Держась избранного предмета, поговорим, что в этом отношении должно делать нашему придворному. И, оставив в стороне наставления многих мудрых философов, которые пишут на эту тему, определяя, в чем состоят добродетели души, и подробно рассуждая об их достоинстве, скажем кратко: достаточно, чтобы он был человеком, как говорится, добрым и честным, ибо под этим понимаются и осмотрительность, и добрый нрав, и твердость духа, и умеренность, и все другие качества, соответствующие этому столь почетному наименованию. И я считаю настоящим нравственным философом только такого, кто хочет быть добр. И чья воля к этому устремлена, тот мало нуждается в иных советах. Хорошо говорил Сократ, что он считает свои наставления приносящими добрый плод уже тогда, когда в каком-либо человеке возникнет желание познать, что такое добродетель, и научиться ей
{131}. Ибо твердо осознавшие в себе желание быть прежде всего добрыми легко обучаются всему, что для этого нужно. Так что рассуждать об этом мы больше не будем.
XLII
Но, кроме добронравия, истинным и первостепенным украшением души в каждом человеке я считаю образованность, пусть французы и признают только военную доблесть, а все прочее не ставят ни в грош, – и не только не ценят занятия науками, но и гнушаются ими, считая образованных за самый презренный люд. У них, кажется, тяжким оскорблением считается, когда кого-то назовут «писакой».

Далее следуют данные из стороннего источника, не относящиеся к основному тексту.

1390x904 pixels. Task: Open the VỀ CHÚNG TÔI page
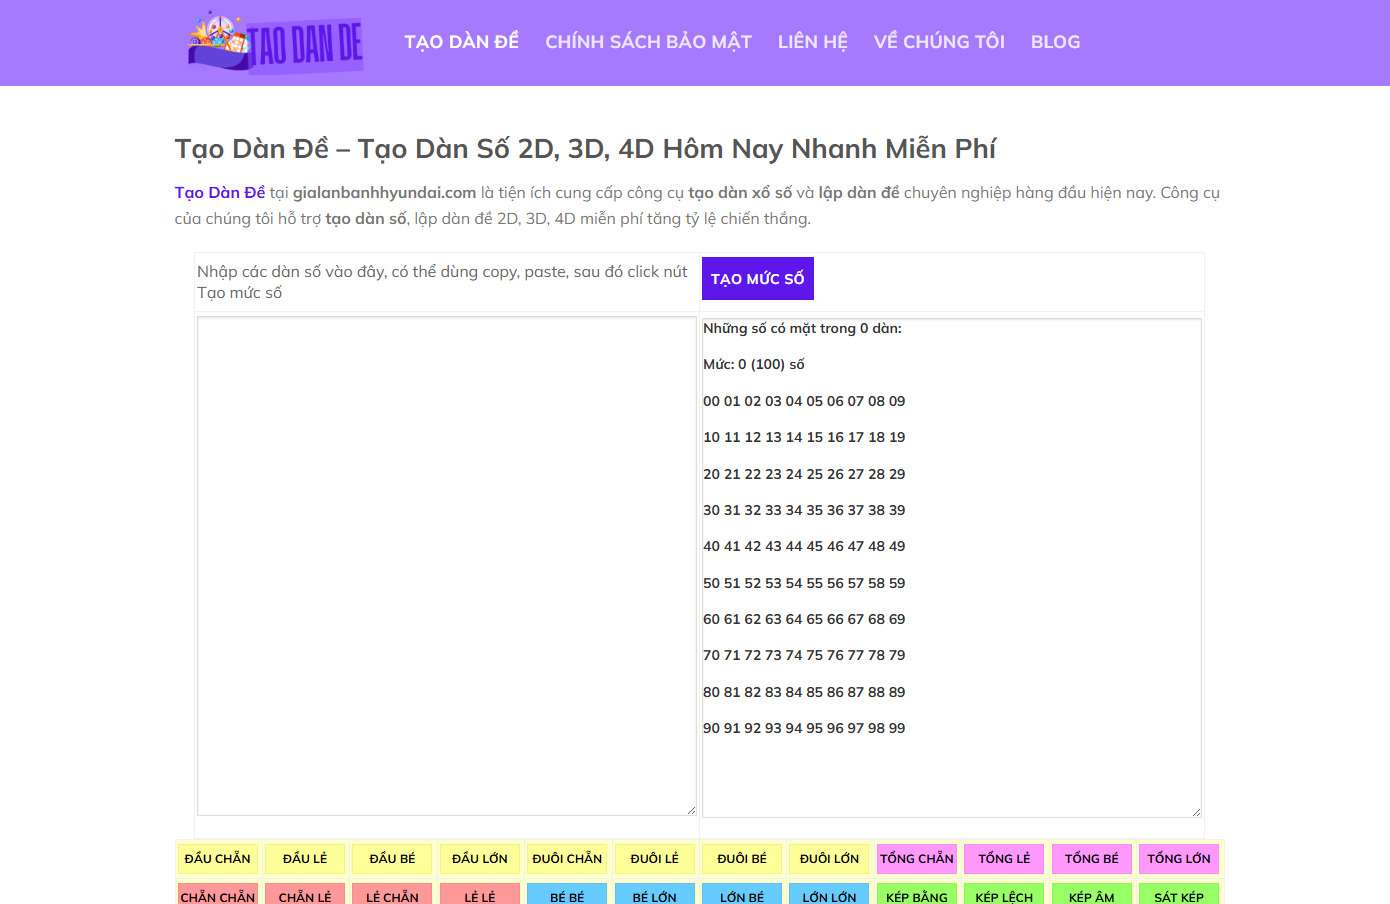(938, 42)
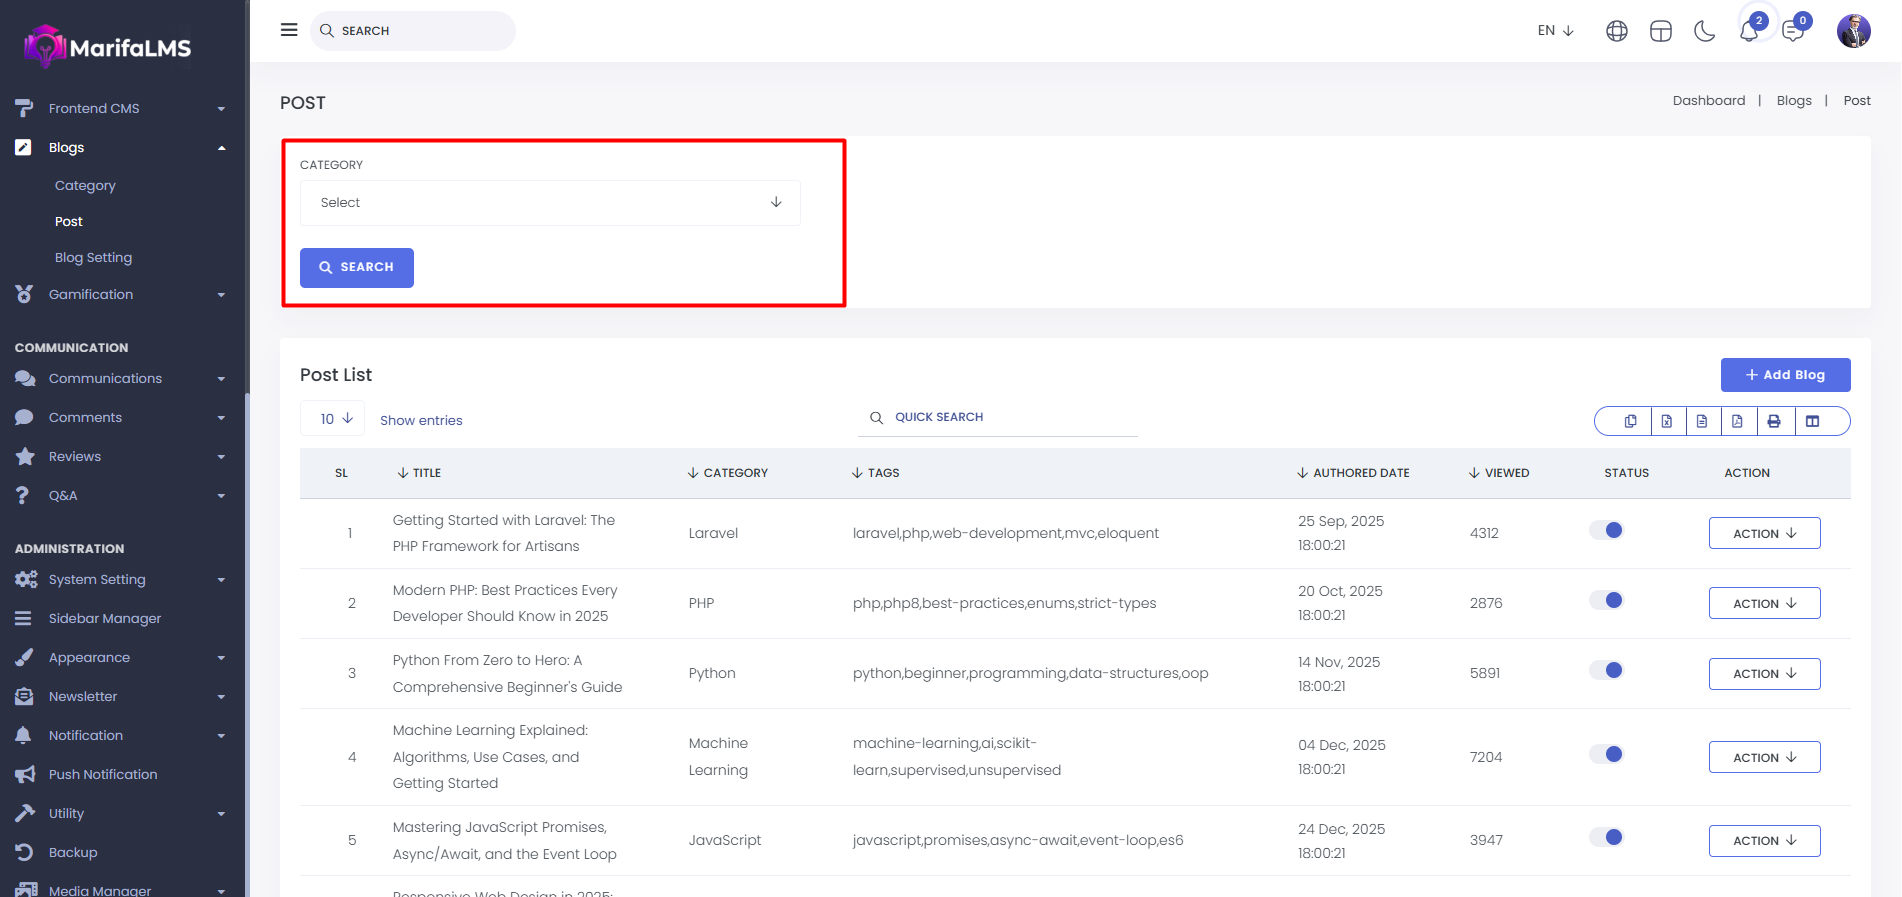Focus the Quick Search input field

tap(1010, 418)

– Да, вы правы, – отозвался Джулиано Маньифико, – такое заблуждение издавна господствует среди французов. Но если судьбе будет угодно, чтобы монсиньор принц Ангулемский
{132}, во исполнение общих надежд, унаследовал корону, предполагаю, что как цветет и блистает во Франции военная слава, так, и в еще большей красоте, процветет там и слава наук. Не так давно, находясь при французском дворе, я видел этого государя: кроме того, что он красиво и соразмерно сложен, он, по моему впечатлению, имеет в облике столько величия, соединенного, впрочем, с некой утонченной человечностью, что обладать одним французским королевством ему будет всегда казаться недостаточным. Позднее от многих благородных людей, французов и итальянцев, я достаточно слышал о его благороднейших нравах, о величии его души, о мужестве и щедрости; и среди прочего мне говорили, что он, в высшей степени любя и ценя образование, относится с большим уважением ко всем образованным людям и порицает своих французов за то, что они столь этому чужды, имея у себя дома такой знаменитый университет, как Парижский, куда стекаются люди со всего света.